In 1929, the lives of people across the United States drastically changed. Devastation swept throughout the country, and it would take several years for people and businesses to recover. Rural blacks were extremely hit hard. Cotton prices dropped from 18 to six cents a pound, and many black farmers were not able to earn much money and went into debt.
Sharecroppers had no choice but to leave and head toward big cities. Several fields and homes were abandoned when blacks packed up and moved in search of a better life. During this time, jobs that usually only blacks held, including porters, maids, garbage men, and maids were sought out from unemployed whites.
A Klan-like group formed called the “Black Shirts” paraded around, carrying signs that read, “No Jobs for Niggers Until Every White Man Has a Job.” In many other cities, whites gathered together to shout to blacks “Niggers back to the cotton fields. City jobs are for white men.” In Mississippi where some blacks were working on a train, whites ambushed the trained and killed the blacks in order to take their jobs. Racial violence became more common, especially in the South. Lynchings, which had declined to eight in 1932, had quadrupled by 1933.
The only group in the early years of the Great Depression that concerned itself with the rights of rural blacks was the Communist Party.
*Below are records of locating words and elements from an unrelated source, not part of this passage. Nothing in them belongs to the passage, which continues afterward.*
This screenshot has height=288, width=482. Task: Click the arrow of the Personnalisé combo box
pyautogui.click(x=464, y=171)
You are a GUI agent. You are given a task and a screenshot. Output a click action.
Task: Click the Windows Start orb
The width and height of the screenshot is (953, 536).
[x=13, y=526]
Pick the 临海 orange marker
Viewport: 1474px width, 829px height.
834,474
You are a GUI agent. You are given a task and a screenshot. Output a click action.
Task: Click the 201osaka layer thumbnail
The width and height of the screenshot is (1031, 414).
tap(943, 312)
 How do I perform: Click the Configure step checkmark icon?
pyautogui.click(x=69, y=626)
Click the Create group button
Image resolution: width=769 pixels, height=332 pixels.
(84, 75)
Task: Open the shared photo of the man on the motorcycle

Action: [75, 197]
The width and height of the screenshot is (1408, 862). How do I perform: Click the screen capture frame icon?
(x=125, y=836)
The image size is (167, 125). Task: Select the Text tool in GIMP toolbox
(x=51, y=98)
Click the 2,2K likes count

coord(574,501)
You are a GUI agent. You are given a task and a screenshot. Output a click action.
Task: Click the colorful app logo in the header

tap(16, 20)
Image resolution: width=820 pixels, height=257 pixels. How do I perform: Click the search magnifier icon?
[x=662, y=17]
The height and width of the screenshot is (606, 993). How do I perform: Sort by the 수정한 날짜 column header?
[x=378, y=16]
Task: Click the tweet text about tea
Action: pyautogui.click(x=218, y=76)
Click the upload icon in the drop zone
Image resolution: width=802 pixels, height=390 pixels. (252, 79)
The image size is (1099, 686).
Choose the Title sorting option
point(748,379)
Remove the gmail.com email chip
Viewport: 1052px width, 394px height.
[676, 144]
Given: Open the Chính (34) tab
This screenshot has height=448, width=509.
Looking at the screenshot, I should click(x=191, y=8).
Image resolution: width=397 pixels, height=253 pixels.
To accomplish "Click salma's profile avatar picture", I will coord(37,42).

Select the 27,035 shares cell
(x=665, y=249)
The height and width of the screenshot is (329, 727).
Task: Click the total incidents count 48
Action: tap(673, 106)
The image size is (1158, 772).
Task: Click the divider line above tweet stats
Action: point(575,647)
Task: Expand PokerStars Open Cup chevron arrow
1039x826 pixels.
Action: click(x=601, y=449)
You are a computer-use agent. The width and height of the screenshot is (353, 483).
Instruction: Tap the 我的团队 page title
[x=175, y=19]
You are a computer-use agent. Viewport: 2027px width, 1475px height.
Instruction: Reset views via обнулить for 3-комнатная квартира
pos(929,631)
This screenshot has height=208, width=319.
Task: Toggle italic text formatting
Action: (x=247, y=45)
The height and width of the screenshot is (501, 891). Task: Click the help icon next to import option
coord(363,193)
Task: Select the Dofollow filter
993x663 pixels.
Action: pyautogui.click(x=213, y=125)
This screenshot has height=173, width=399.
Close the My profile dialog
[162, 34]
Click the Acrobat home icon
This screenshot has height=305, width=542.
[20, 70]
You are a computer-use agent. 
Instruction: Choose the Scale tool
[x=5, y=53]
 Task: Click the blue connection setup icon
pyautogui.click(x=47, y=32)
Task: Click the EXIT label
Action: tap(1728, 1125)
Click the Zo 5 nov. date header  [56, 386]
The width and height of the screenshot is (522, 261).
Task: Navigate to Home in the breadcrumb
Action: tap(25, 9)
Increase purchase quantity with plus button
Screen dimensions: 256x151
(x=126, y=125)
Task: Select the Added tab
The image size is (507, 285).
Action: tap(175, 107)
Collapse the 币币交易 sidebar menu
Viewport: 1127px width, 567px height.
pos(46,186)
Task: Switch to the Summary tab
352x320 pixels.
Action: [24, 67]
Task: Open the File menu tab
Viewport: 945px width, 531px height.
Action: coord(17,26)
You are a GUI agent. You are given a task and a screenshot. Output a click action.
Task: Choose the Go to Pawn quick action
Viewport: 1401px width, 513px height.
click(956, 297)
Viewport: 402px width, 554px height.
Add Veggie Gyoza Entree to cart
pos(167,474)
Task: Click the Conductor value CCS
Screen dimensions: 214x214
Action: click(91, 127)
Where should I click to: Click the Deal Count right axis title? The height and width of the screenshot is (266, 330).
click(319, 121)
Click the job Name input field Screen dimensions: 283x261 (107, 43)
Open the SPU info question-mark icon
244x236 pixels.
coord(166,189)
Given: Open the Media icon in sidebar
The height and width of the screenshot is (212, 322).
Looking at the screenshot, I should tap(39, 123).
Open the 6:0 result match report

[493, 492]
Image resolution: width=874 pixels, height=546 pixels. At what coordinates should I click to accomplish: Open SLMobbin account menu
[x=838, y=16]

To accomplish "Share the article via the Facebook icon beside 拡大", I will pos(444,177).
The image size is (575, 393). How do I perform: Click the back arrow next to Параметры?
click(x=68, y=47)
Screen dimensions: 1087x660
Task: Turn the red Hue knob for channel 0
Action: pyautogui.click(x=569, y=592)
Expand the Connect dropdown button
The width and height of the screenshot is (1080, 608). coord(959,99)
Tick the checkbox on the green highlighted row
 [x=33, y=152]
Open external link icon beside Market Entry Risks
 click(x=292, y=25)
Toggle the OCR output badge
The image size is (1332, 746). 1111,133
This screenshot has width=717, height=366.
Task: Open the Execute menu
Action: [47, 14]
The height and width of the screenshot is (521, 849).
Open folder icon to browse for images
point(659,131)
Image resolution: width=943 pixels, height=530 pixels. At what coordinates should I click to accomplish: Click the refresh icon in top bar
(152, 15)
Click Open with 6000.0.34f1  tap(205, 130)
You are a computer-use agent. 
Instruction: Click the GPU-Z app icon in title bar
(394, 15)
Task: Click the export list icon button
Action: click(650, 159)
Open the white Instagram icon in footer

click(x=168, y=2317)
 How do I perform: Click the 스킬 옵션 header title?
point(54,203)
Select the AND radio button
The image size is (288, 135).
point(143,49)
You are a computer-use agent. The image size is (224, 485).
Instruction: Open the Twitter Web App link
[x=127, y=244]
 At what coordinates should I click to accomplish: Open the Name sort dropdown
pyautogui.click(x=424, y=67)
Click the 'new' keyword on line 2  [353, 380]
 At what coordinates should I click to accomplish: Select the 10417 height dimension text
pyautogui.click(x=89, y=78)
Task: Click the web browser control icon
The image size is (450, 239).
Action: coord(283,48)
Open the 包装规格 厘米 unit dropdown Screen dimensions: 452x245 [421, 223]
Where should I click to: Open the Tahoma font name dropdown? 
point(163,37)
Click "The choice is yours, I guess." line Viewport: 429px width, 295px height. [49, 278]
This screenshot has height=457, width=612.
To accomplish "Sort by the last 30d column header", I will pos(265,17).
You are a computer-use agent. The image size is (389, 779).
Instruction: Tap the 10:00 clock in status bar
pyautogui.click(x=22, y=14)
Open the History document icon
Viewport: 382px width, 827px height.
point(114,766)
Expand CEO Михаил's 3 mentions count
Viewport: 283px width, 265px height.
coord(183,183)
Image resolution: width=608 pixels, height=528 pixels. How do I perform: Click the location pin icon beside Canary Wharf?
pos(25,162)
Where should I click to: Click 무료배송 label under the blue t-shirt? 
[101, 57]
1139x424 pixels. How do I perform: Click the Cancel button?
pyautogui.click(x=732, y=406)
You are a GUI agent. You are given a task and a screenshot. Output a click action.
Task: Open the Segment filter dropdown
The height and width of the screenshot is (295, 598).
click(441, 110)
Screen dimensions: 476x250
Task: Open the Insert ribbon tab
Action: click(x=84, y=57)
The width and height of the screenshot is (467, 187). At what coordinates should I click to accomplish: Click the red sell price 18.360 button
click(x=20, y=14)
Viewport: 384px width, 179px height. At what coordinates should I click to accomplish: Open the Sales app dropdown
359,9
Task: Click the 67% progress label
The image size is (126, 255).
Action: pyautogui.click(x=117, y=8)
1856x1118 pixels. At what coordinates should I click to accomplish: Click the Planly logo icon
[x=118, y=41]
The Party successfully fought to save the lives of the “Scottsboro Boys,” nine black youths falsely charged with rape in Alabama. Even after President Roosevelt was elected, he nor Congress paid attention to what was going on with blacks during this time, as the President feared he would antagonize Southern Senators.
However, Mrs. Roosevelt was the one who started to fight in order to help the black population, as she spoke out whenever she could against the injustices and prejudice toward them. As a result, President Roosevelt began to publicly speak out against lynching and granted influential black leaders such as Mary McLeod Bethune access to the White House; these advisors were known as the “Black Cabinet.”